Nicotinic Acetylcholine Receptor alpha 9/CHRNA9 ダブルニカースプラスミド(h)は、human 細胞株における CHRNA9 座の高特異性編集のために設計された、対となる2つのプラスミドから構成される。各プラスミドは、Cas9 D10Aニカースと、CHRNA9内の対向するDNA鎖を標的とする異なるsgRNAを発現する。対向するDNA鎖上の隣接する部位に誘導されると、2つのニカースはオフセットした一本鎖切断を生成し、これらが組み合わさってずれた二本鎖切断を生じさせる。これにより、両方のガイドによる協調的なオンターゲット活性が必要となる。生じたDNA切断は、細胞内の内在性修復経路、特に非相同末端結合(NHEJ)によって修復され、その結果、CHRNA9の機能を阻害する挿入または欠失が生じる。標的座標における2つのsgRNAの結合を必要とするこの二重ニッキング法は、編集の特異性を高め、標的精度に対するさらなる制御が求められる用途において、CRISPR戦略を補完するものである。
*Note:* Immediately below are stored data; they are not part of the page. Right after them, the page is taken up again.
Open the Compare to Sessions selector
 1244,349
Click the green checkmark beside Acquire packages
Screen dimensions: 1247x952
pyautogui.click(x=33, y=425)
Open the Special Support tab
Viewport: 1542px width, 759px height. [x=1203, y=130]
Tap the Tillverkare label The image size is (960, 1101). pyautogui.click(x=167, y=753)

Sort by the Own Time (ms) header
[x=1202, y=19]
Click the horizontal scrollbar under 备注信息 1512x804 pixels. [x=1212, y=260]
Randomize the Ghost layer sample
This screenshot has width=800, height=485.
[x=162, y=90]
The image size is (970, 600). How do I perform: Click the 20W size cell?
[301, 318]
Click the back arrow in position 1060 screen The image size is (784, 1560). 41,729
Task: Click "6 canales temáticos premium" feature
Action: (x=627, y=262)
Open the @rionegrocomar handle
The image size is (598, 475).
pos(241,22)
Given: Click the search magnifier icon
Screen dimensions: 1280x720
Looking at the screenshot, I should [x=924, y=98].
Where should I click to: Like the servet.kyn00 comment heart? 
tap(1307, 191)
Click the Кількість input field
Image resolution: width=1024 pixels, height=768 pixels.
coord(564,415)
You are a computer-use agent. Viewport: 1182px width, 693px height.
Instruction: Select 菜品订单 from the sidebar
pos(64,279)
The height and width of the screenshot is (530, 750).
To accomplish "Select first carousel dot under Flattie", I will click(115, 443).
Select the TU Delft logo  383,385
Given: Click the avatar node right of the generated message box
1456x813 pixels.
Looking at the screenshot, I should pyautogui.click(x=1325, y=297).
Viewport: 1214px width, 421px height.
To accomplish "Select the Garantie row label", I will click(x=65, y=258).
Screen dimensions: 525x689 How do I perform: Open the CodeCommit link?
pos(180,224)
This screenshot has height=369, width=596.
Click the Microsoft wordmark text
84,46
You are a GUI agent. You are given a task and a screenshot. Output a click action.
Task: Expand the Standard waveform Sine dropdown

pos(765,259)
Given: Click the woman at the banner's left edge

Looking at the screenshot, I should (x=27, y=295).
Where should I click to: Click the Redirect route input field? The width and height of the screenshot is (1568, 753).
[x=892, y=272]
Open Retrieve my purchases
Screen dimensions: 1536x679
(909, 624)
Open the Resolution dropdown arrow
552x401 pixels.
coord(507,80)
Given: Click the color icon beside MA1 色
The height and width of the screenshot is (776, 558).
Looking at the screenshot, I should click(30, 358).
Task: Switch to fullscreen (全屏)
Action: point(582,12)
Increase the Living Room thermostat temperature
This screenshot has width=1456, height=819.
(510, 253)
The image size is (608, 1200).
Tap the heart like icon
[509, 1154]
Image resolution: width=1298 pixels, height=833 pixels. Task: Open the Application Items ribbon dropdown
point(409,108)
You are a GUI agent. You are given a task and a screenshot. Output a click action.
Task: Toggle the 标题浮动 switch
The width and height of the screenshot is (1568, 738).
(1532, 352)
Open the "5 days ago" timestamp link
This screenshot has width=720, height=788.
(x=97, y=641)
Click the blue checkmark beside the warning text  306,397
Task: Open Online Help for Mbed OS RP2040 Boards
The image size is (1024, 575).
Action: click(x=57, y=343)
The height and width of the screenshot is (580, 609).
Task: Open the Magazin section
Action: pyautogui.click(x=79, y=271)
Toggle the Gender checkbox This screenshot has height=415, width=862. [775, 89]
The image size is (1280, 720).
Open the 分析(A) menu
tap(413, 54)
編集された細胞を効率的に同定するために、1つのプラスミドはトランスフェクトされた細胞集団を蛍光可視化するためのGFPをコードし、もう1つのプラスミドは抗生物質選別用のプロマイシン耐性遺伝子を保有しています。これらの機能により、共トランスフェクトされた細胞集団の効率的な濃縮が可能となり、CHRNA9が破壊されたクローンの検証が簡素化されます。
研究用のみ。診断用または治療用ではありません。